Si ton cuir chevelu présente des rougeurs persistantes, des plaques, des démangeaisons intenses ou une perte de cheveux qui s’aggrave, ne te fie pas à un simple changement de shampoing. Le bon réflexe est un avis médical. Le savon Kapillys est un soin cosmétique, pas un médicament.
Questions fréquentes
Les sulfates sont-ils dangereux pour la santé ?
Non, pas aux doses présentes dans un shampoing : ils sont autorisés et jugés sûrs. Le vrai problème n’est pas la toxicité mais l’excès de décapage : utilisés trop souvent, ils dessèchent la fibre et fragilisent le cuir chevelu. C’est une question de douceur, pas de danger sanitaire.

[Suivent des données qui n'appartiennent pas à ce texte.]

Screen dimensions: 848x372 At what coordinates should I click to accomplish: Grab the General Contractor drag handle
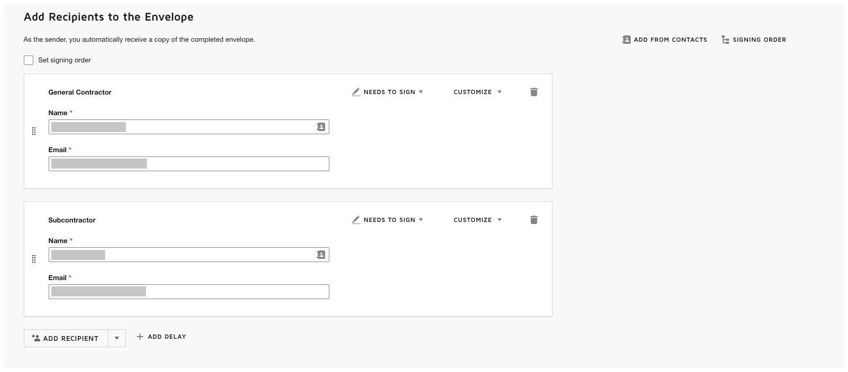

Comment savoir si mon shampoing contient des sulfates ?
Regarde la liste d’ingrédients (INCI) au dos du flacon et cherche les mots « sulfate » ou « sulfo », notamment Sodium Lauryl Sulfate (SLS) ou Sodium Laureth Sulfate (SLES). S’ils figurent dans les premières lignes, juste après Aqua, c’est un ingrédient principal du produit.
Un shampoing qui mousse peu lave-t-il moins bien ?
Non. La mousse, c’est de l’air emprisonné par le tensioactif, pas une mesure de propreté. Un produit doux ou un savon solide mousse souvent moins tout en nettoyant très bien. Moins de mousse signifie en général moins d’agression, pas moins propre.
Pourquoi mes cheveux regraissent-ils plus vite quand je les lave souvent ?
Parce que les sulfates décapent ton sébum protecteur, ton cuir chevelu reçoit le signal qu’il manque de protection et en produit davantage pour compenser. C’est le regraissage réactionnel : plus tu décapes, plus ça regraisse. Laver plus doucement aide à casser ce cercle.
Le savon Kapillys mousse-t-il sans sulfates ?
Oui, mais une mousse plus douce et plus discrète que celle d’un shampoing aux sulfates, et c’est voulu. Tu le fais mousser une soixantaine de secondes sur cuir chevelu humide, comme un shampoing, puis tu rinces. Il nettoie sans décaper, parce que l’objectif est de rééquilibrer, pas de tout enlever.
En résumé
Les sulfates ne sont pas des poisons, mais ce sont des lavants trop puissants pour un usage quotidien. Ils moussent fort, te donnent l’illusion d’un nettoyage parfait, et décapent au passage le film protecteur de ta fibre et de ton cuir chevelu. Résultat : des cheveux plus secs et plus cassants, un cuir chevelu qui démange et regraisse plus vite par réaction. Pour t’en libérer, repère-les sur l’étiquette, oublie le réflexe « ça mousse donc ça lave », et choisis un produit qui rééquilibre au lieu de décaper. C’est exactement la logique de la Méthode Balhyo, et c’est ce que fait le savon Kapillys.